*Your instructions*. Please print the records below exactly as they are.

━━━━━━━━━━

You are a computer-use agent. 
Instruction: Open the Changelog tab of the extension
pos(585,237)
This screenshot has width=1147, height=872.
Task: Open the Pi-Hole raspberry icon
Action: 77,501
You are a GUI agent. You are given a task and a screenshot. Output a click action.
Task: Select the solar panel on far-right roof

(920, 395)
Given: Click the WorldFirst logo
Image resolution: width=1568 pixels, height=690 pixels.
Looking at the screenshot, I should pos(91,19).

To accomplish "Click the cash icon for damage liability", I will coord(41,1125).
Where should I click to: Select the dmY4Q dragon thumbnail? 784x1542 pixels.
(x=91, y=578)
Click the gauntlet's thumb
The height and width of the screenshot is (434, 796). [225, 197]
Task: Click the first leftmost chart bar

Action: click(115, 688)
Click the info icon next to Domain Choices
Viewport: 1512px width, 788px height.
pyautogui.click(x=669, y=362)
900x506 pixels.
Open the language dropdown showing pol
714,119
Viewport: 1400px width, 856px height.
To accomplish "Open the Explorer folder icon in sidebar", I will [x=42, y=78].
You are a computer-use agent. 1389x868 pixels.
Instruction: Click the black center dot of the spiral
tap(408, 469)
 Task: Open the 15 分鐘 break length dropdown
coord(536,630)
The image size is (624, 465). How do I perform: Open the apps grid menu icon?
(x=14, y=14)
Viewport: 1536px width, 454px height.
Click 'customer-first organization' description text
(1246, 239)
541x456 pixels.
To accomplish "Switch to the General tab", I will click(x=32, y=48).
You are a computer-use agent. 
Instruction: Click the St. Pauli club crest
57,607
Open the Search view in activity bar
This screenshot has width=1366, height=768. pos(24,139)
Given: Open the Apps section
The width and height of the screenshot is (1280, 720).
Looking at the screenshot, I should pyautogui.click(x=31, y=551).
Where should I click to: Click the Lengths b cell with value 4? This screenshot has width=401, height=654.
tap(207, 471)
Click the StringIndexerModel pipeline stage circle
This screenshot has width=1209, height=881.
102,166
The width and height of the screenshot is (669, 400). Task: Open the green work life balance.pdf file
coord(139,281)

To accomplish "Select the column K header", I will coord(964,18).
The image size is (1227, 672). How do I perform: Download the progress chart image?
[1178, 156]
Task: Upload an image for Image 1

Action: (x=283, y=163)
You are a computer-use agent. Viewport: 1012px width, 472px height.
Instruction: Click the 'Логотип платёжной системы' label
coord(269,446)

━━━━━━━━━━

*Exercise result*.
You are a computer-use agent. 
Instruction: Open the Changelog tab of the extension
pos(585,237)
This screenshot has width=1147, height=872.
Task: Open the Pi-Hole raspberry icon
Action: 77,501
You are a GUI agent. You are given a task and a screenshot. Output a click action.
Task: Select the solar panel on far-right roof

(920, 395)
Given: Click the WorldFirst logo
Image resolution: width=1568 pixels, height=690 pixels.
Looking at the screenshot, I should pos(91,19).

To accomplish "Click the cash icon for damage liability", I will coord(41,1125).
Where should I click to: Select the dmY4Q dragon thumbnail? 784x1542 pixels.
(x=91, y=578)
Click the gauntlet's thumb
The height and width of the screenshot is (434, 796). [225, 197]
Task: Click the first leftmost chart bar

Action: click(115, 688)
Click the info icon next to Domain Choices
Viewport: 1512px width, 788px height.
pyautogui.click(x=669, y=362)
900x506 pixels.
Open the language dropdown showing pol
714,119
Viewport: 1400px width, 856px height.
To accomplish "Open the Explorer folder icon in sidebar", I will [x=42, y=78].
You are a computer-use agent. 1389x868 pixels.
Instruction: Click the black center dot of the spiral
tap(408, 469)
 Task: Open the 15 分鐘 break length dropdown
coord(536,630)
The image size is (624, 465). How do I perform: Open the apps grid menu icon?
(x=14, y=14)
Viewport: 1536px width, 454px height.
Click 'customer-first organization' description text
(1246, 239)
541x456 pixels.
To accomplish "Switch to the General tab", I will click(x=32, y=48).
You are a computer-use agent. 
Instruction: Click the St. Pauli club crest
57,607
Open the Search view in activity bar
This screenshot has width=1366, height=768. pos(24,139)
Given: Open the Apps section
The width and height of the screenshot is (1280, 720).
Looking at the screenshot, I should pyautogui.click(x=31, y=551).
Where should I click to: Click the Lengths b cell with value 4? This screenshot has width=401, height=654.
tap(207, 471)
Click the StringIndexerModel pipeline stage circle
This screenshot has width=1209, height=881.
102,166
The width and height of the screenshot is (669, 400). Task: Open the green work life balance.pdf file
coord(139,281)

To accomplish "Select the column K header", I will coord(964,18).
The image size is (1227, 672). How do I perform: Download the progress chart image?
[1178, 156]
Task: Upload an image for Image 1

Action: (x=283, y=163)
You are a computer-use agent. Viewport: 1012px width, 472px height.
Instruction: Click the 'Логотип платёжной системы' label
coord(269,446)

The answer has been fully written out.